Colombia va de mal en peor en materia de corrupción. Crece como la espuma, sin que la propuesta oficial haya tenido el efecto esperado. No hubo avances en la lucha contra ese maldito mal, el proyecto público fue un discurso retórico a cargo de los funcionarios que vigilan la conducta de los administradores del Estado. El informe de Transparencia Internacional dado a conocer esta semana comprueba lo que un sector de la opinión pública y los medios de comunicación vienen reiterando de tiempo atrás: la galopante corrupción. Colombia, bajó la nota de 3.8 en el 2008 a 3.7 en el 2009, situándose en el puesto 75 entre 180 países, cuando en años anteriores había ocupado el lugar 70.
El resultado del índice de percepción de corrupción (IPC) utilizado por Transparencia Internacional va de cero a diez, entre más alta sea la calificación menos es la corrupción del país. Pero lo más grave de Colombia es que está por debajo de seis, puntaje considerado de situación crítica. Lo que ratifica que las medidas que se han tomado para aminorar el problema no han tenido el efecto esperado y las campañas de prevención no han servido para atajarlo. La corrupción administrativa está relacionada directamente con la descomposición política que estamos observando. Y también, tiene una relación directa con el estado de pobreza regional, así, entre más pobre es el departamento o el municipio hay más corrupción. O sea, que la corrupción es directamente proporcional con el caos político y la pobreza.
Son muchas las interpretaciones que se pueden hacer sobre el índice entregado, lo cierto es que la política oficial ha sido ineficaz. Por lo mismo, entre los colombianos se respira un aire pesimista que aleja la esperanza nacional de alcanzar un nivel menor sostenible y con tendencia a la baja de la corrupción imperante. Sin embargo, es un asunto poco probable, pero que se podría alcanzar si cambia la mentalidad de la dirigencia y de un sector de la opinión pública que viene tolerándola. Habría que educar para variar esa opinión, comenzando por una nueva persona, que ponga a funcionar a los órganos de control, incluida la justicia, sus fiscales, jueces y magistrados, y que en conjunto, aborden el problema de manera seria y responsable.

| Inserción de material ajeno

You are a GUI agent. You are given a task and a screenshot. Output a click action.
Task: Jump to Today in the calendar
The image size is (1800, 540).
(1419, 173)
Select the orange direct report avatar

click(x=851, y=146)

El ciudadano piensa que la corrupción pública, como enfermedad social, está en ascendencia por el apoyo privado, por lo que los particulares no están exentos de haber contribuido a ahondar el conflicto. El servidor público honesto puede servir para impedir la corrupción, pero vive atemorizado y teme perder el puesto en caso de denunciar hechos delictivos cometidos por los jefes y compañeros de trabajo. Delatar al delincuente se convirtió en la muerte anunciada. Desgraciadamente, todavía priman las recomendaciones políticas para conseguir un empleo oficial, que aún es más evidente en el nivel regional.
La corrupción contribuye a la violencia y aleja la meta de paz. La conspiración de cuello blanco, actuando a nombre de la criminalidad, es más que un grupo subversivo, procede sin la contención de la autoridad, de la policía o del ejército, con las manos libres para articularse con los centros de poder: licitar y contratar y conseguir los mejores empleos con fines delictivos, generando el más grande daño a la comunidad. En un tris, el Estado androide, se pone al servicio de los lobista de las perversas sociedades que se apoderan de los negocios estatales. ¡Así queda todo listo para ejecutar el chanchullo!
POSDATA: A los amantes de lo mal habido, se dirige el historiador italiano Francesco Guicciardini: “Más vale buen nombre que mucha riqueza.”